Ever had a cat? Did you ever pet that cat to much and eventually it had enough of your sh*t and it was all claws and teeth? Be careful when putting your hand in there just because you trust them doesn't mean they won't eventually bite. That is still a wild animal you are dealing with. Anyway the tank looks amazing man keep up the good work


----------



## Soul Assassin (Nov 21, 2006)

NIce tank without ferts adn co2


----------



## lifeguarden (Jun 21, 2008)

looks brilliant!!


----------



## notaverage (Sep 10, 2005)

Is your lighting home made or a store bought fixture?
I'm trying to put something together for this tank.

crappy cell pics...the drift wood isn't in place this was just after planting the 2 plants

View attachment 190690


View attachment 190691


I just added the sword and crypt tonight.

I have eco complete about 30 lbs and 40 lbs of tahiti moon sand.
thats it.

I have a hood that I'm trying to hide a home made lighting fixture in..problem is I need to keep the tank sealed b/c of the fish I have in there.


----------



## alexandar75 (Dec 18, 2007)

it's a home made (lid with light):
http://www.piranha-fury.com/pfury/index.ph...p;#entry2492855


----------



## notaverage (Sep 10, 2005)

alexandar75 said:


> it's a home made (lid with light):
> http://www.piranha-fury.com/pfury/index.ph...p;#entry2492855


Thanks for the link.
Was that your setup?
IF so how is it doing?


----------



## PygoLover (Mar 22, 2007)

that's a tank!! well done mate








Tommy


----------



## alexandar75 (Dec 18, 2007)

Yes, that's my tank setup!!
You got some pics here, thats on my facebook profile:
http://www.facebook.com/home.php?#/album.p...p;id=1146277208
Setup is totally ok! Fishes are swiming, sometimes they are hiding among plants, maintenance is easy because tank is huge...what to say to you, paradise for the eyes!! All water parameters are ok.


----------



## TJcali (Mar 27, 2009)

alexandar75 said:


> Yes, that's my tank setup!!
> You got some pics here, thats on my facebook profile:
> http://www.facebook.com/home.php?#/album.p...p;id=1146277208
> Setup is totally ok! Fishes are swiming, sometimes they are hiding among plants, maintenance is easy because tank is huge...what to say to you, paradise for the eyes!! All water parameters are ok.


wow bro nice set up Alex I tried plants but my P's tor them up how do keep them yours from biting the plants?


----------



## T-wag (May 21, 2009)

TJcali said:


> Yes, that's my tank setup!!
> You got some pics here, thats on my facebook profile:
> http://www.facebook.com/home.php?#/album.p...p;id=1146277208
> Setup is totally ok! Fishes are swiming, sometimes they are hiding among plants, maintenance is easy because tank is huge...what to say to you, paradise for the eyes!! All water parameters are ok.

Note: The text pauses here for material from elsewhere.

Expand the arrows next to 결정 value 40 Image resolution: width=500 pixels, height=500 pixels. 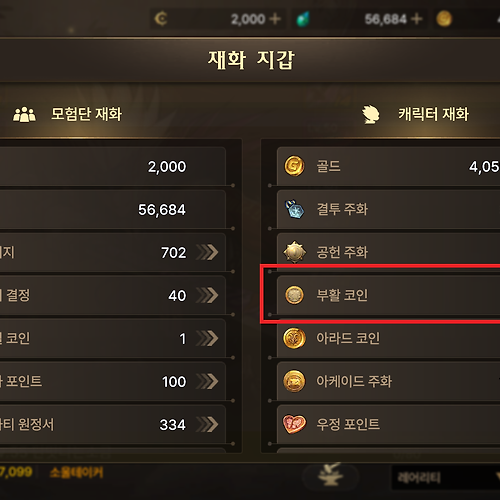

wow bro nice set up Alex I tried plants but my P's tor them up how do keep them yours from biting the plants?
[/quote]
'

i also would like to know this...and is that lid less complicated than it looks?


----------



## alexandar75 (Dec 18, 2007)

Piranhas do not eat my plants, and not even fight seriously. I really don't know how it is happening to others, First, I thought if everything is perfect in the tank and the fishes, it should not be happen! But, seems it's all individual thing, from tank to tank...


----------



## alexandar75 (Dec 18, 2007)

This lid is not complicated at all, on the contrary it is very simple! I can drop it from the tank, and take pictures and explain everything to you step by step how to create it!! With lid like mine, and light and substrate conditions, you must have the jungle in your tank!! 
In fact, maybe the fish do not eat plants as plants may grow















I even do not have any O2 pump in tank!


----------



## Ibanez247 (Nov 9, 2006)

Jared35 said:


> Ever had a cat? Did you ever pet that cat to much and eventually it had enough of your sh*t and it was all claws and teeth? Be careful when putting your hand in there just because you trust them doesn't mean they won't eventually bite. That is still a wild animal you are dealing with. Anyway the tank looks amazing man keep up the good work


LOL so true though.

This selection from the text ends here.